Since the 1960s, it’s been Jerry Lewis-style geeks. Eddie Deezen has made a career out of playing this stock character. He’s loud, socially inept, smart, and no one likes him. This isn’t to trash Eddie: he does a great job of playing a stock character, but what are you gonna do with a stock character? Lon Chaney Jr. was great as Lennie, but they asked him to do variations on it for the rest of his life. Same with Eddie.
This is why I particularly love a film called Real Genius (1985), which is one of the few movies since the 1950s to depict smart kids as smart kids. The smart boys get the girls, and the girls are smart, too. There is social ineptitude, but it’s real, not cartoonish. The characters are all well-drawn. But Real Genius was an anomaly, and we went back to the loud geek cliche.
So I came with trepidation to this new movie, Welcome to the Future. It’s an indie film, and Sturgeon’s Law applies: 90% of everything is junk. In the world of indie films, 99% of them are junk. And this is about smart people who go to conventions. So I expected the worst. I expected to last 5 minutes and have to turn it off.

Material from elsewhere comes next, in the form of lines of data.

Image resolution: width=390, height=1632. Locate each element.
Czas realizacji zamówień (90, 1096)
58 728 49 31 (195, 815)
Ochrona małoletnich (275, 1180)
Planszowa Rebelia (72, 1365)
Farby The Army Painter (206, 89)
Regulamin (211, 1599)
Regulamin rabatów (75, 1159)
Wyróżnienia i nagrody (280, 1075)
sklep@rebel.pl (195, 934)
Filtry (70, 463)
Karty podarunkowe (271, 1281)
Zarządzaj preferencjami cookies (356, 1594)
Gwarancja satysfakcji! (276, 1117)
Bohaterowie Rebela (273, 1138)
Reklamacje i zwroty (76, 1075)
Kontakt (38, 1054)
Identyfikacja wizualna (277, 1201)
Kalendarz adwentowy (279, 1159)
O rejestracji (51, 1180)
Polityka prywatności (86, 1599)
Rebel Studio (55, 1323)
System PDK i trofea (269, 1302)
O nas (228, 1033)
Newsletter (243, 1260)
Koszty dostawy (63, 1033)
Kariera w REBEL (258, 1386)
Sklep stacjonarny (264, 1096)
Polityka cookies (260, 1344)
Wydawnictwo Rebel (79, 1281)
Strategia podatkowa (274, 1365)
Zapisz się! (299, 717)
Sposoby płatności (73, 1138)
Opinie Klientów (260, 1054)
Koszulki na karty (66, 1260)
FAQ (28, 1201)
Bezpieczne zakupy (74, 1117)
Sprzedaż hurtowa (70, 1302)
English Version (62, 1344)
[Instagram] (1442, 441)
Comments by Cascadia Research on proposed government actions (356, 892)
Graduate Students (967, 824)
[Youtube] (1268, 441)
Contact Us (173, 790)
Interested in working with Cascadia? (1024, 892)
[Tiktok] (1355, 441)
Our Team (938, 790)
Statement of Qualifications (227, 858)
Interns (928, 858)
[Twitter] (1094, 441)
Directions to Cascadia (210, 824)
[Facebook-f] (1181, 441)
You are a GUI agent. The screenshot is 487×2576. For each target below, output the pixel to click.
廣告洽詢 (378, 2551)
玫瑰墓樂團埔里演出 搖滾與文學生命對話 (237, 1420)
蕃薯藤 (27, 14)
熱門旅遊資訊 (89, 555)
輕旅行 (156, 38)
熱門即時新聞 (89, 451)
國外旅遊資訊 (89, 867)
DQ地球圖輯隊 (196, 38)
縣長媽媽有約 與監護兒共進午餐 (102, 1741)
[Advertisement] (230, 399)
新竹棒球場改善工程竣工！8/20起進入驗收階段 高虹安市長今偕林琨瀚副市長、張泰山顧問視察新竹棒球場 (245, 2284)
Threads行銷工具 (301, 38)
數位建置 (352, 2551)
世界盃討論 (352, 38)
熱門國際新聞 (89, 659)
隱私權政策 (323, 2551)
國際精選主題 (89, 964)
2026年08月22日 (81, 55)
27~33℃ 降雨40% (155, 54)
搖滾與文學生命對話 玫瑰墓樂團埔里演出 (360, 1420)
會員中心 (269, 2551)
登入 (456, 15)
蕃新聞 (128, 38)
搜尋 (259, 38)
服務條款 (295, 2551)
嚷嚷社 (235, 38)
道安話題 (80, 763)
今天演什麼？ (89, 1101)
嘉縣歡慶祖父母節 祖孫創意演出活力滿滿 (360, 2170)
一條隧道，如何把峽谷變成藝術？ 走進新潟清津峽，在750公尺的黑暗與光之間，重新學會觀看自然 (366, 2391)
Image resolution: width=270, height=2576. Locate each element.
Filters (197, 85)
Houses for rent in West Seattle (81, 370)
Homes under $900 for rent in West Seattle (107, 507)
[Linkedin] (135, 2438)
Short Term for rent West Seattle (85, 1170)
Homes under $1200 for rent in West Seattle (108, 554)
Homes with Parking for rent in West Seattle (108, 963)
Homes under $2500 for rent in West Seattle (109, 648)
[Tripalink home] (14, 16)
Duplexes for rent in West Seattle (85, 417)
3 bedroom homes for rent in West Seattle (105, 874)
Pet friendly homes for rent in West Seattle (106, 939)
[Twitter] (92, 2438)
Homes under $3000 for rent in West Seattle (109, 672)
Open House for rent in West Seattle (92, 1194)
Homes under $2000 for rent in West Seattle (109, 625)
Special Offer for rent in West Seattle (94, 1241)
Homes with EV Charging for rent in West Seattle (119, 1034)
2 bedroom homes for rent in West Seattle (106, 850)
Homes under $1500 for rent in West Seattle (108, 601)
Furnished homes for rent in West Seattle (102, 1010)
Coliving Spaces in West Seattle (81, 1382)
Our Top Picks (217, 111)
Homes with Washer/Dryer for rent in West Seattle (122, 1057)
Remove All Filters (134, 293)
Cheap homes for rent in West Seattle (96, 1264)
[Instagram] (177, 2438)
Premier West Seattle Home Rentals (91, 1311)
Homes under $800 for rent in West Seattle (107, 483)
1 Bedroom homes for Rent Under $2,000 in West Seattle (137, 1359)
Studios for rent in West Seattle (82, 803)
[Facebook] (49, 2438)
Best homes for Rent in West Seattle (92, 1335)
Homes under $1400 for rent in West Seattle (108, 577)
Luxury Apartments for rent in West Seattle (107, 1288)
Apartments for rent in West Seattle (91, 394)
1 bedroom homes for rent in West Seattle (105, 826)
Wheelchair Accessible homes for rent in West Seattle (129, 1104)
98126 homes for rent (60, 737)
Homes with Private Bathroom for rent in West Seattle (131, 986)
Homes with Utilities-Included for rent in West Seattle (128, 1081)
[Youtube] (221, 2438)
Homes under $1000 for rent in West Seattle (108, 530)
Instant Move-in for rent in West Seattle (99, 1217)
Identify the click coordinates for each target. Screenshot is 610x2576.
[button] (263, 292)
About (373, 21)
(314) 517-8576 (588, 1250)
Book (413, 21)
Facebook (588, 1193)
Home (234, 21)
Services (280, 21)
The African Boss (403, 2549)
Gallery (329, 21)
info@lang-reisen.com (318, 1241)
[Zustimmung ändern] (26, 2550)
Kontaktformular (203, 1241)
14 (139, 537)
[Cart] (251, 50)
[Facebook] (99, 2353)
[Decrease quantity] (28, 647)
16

But one thing saved it: Larry Blamire liked it. Larry, for those of you who read here often, is one of those guys who makes indie films that are in that 1/2 of 1% that are very good indeed. So I thought, well, if Larry liked it, I’ll give it a shot.
Now, I know that a lot of you rib me that I don’t like any movie made after 1934. Some will rib me that I don’t like any movie shot in color. A lot of you don’t think I will see modern films at all.
And I like modern films. I just don’t like films that suck. I don’t like films that are the same old thing. And yes, I don’t like comic book movies these days because THERE ARE JUST TOO MANY OF THEM.
I’m happy to report that Welcome to the Future does not suck. In fact, it extra strongly does not suck. It’s got some of the cleverest screenwriting I’ve seen in several years. Really. And it’s about smart people, geeks, and there’s not a single Eddie Deezen-style stock character in it. Well, maybe one.
Welcome to the Future was actually shot at a Comic Con. The logistics of doing such a thing are so daunting that I would never attempt it. How they got a usable soundtrack and intelligible dialogue are beyond me. It doesn’t look like much of it is overdubbed, and if it is, it’s amazingly well done. But enough about the technical stuff. I know it’s my favorite part, but not yours.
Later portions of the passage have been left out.